The illusion by itself is not the core concern. Those analyzing ChatGPT often mention its distant ancestor, the Eliza “psychotherapist” chatbot created in 1967 that generated a comparable illusion. By contemporary measures Eliza was primitive: it generated responses via basic rules, often paraphrasing questions as a inquiry or making general observations. Remarkably, Eliza’s inventor, the computer scientist Joseph Weizenbaum, was astonished – and worried – by how many users appeared to believe Eliza, to some extent, understood them. But what contemporary chatbots create is more subtle than the “Eliza phenomenon”. Eliza only mirrored, but ChatGPT magnifies.

The advanced AI systems at the heart of ChatGPT and other contemporary chatbots can effectively produce natural language only because they have been fed immensely huge quantities of written content: publications, digital communications, recorded footage; the more extensive the more effective. Undoubtedly this learning material includes accurate information. But it also inevitably includes fabricated content, incomplete facts and misconceptions. When a user inputs ChatGPT a prompt, the core system processes it as part of a “setting” that encompasses the user’s recent messages and its prior replies, integrating it with what’s stored in its learning set to generate a statistically “likely” response. This is amplification, not reflection. If the user is mistaken in any respect, the model has no means of comprehending that. It reiterates the false idea, perhaps even more convincingly or eloquently. Perhaps includes extra information. This can cause a person to develop false beliefs.

What type of person is susceptible? The more relevant inquiry is, who isn’t? Each individual, regardless of whether we “possess” preexisting “psychological conditions”, are able to and often create erroneous ideas of our own identities or the environment. The constant interaction of dialogues with other people is what maintains our connection to common perception. ChatGPT is not a human. It is not a confidant. A interaction with it is not truly a discussion, but a echo chamber in which a large portion of what we express is readily supported.

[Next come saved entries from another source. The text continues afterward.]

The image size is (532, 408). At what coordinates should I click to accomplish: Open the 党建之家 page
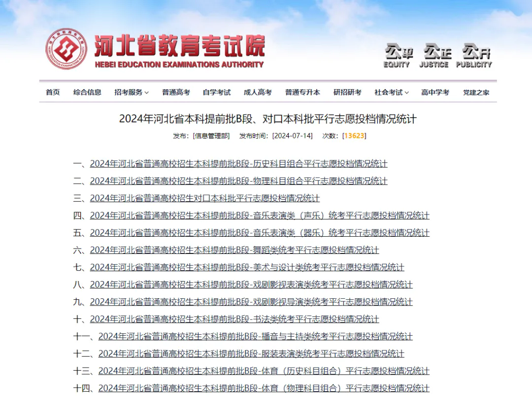click(x=476, y=92)
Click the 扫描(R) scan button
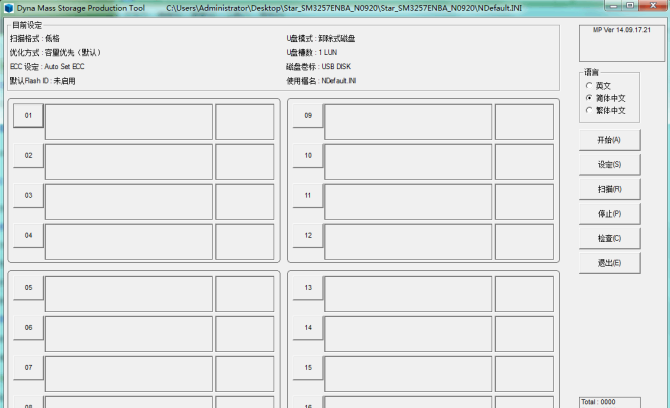670x408 pixels. pos(609,189)
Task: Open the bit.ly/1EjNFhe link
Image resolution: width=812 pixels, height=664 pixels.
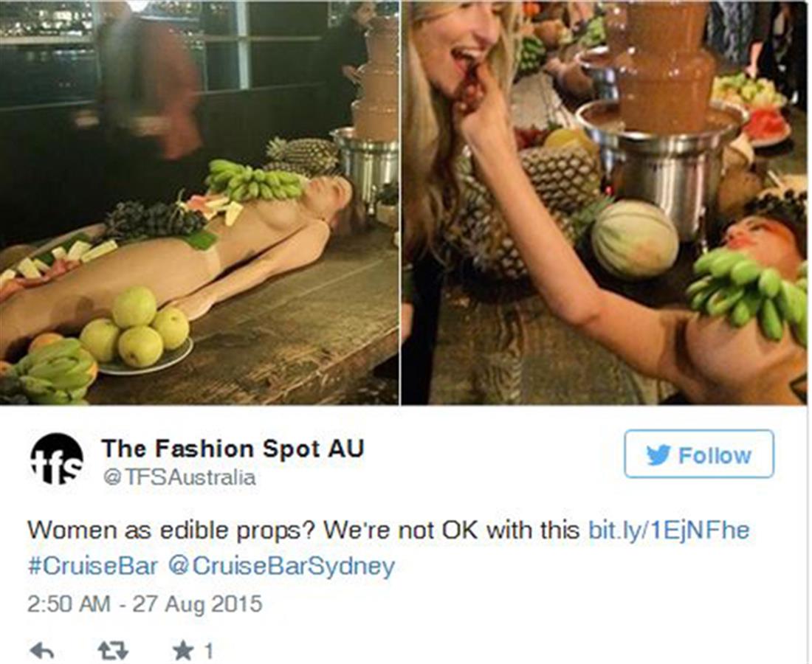Action: tap(669, 530)
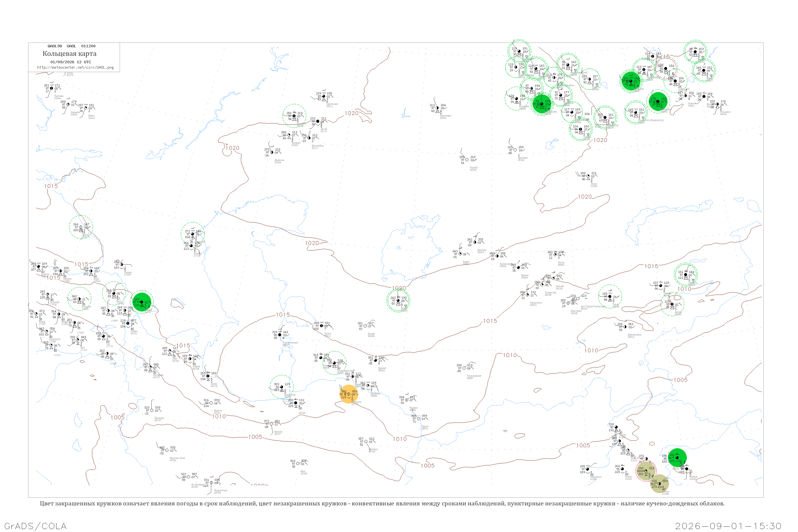Click the 01/09/2026 12 UTC date label

[71, 62]
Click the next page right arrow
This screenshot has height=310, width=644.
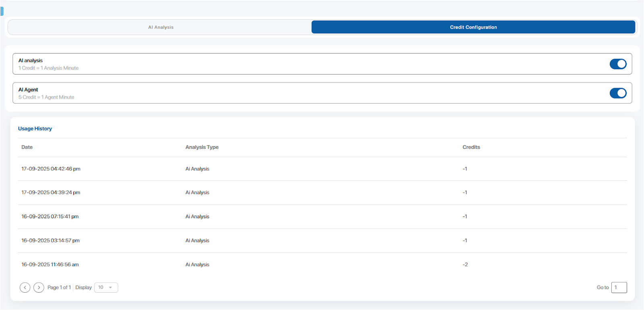click(x=39, y=287)
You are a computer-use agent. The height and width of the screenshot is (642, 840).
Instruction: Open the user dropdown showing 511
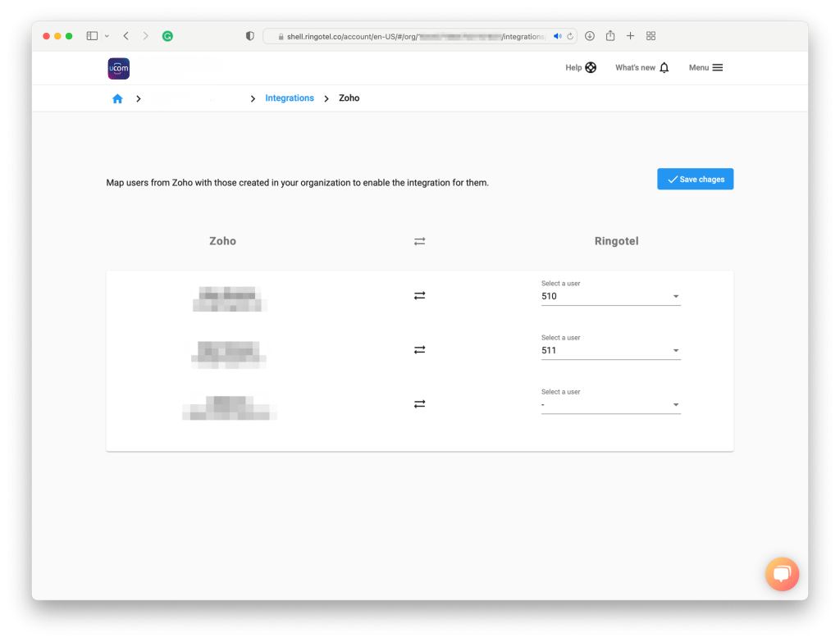[610, 350]
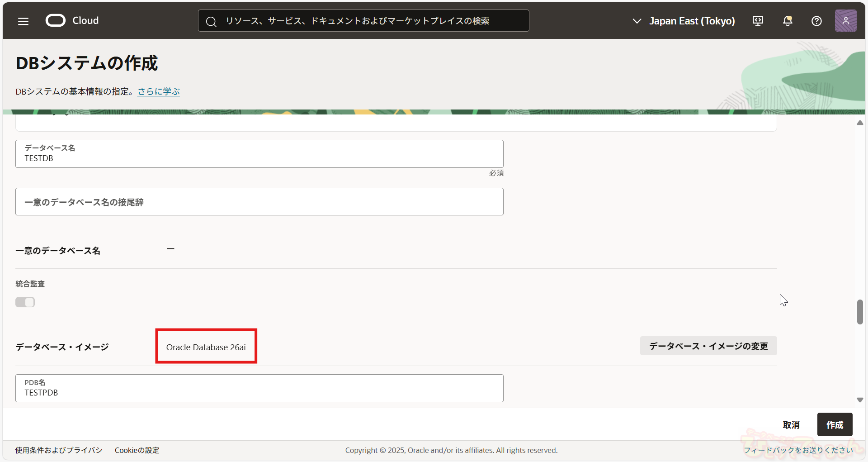Expand the Japan East (Tokyo) region selector
Screen dimensions: 868x462
click(x=684, y=21)
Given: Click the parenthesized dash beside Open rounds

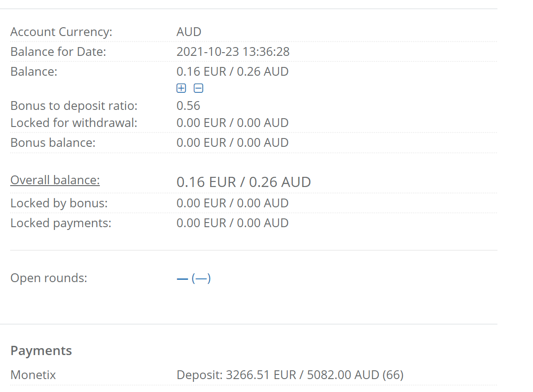Looking at the screenshot, I should 201,278.
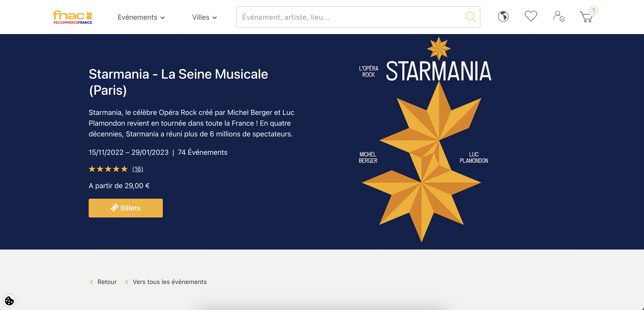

OpenAI has recognized this in the similar fashion Altman has recognized “psychological issues”: by attributing it externally, giving it a label, and declaring it solved. In the month of April, the organization explained that it was “addressing” ChatGPT’s “sycophancy”. But reports of loss of reality have continued, and Altman has been walking even this back. In August he asserted that many users liked ChatGPT’s replies because they had “never had anyone in their life provide them with affirmation”. In his latest announcement, he commented that OpenAI would “launch a new version of ChatGPT … in case you prefer your ChatGPT to answer in a extremely natural fashion, or use a ton of emoji, or behave as a companion, ChatGPT will perform accordingly”. The {company

Christopher Vincent
Christopher Vincent

Tech enthusiast and business strategist with a passion for driving innovation and sharing actionable insights.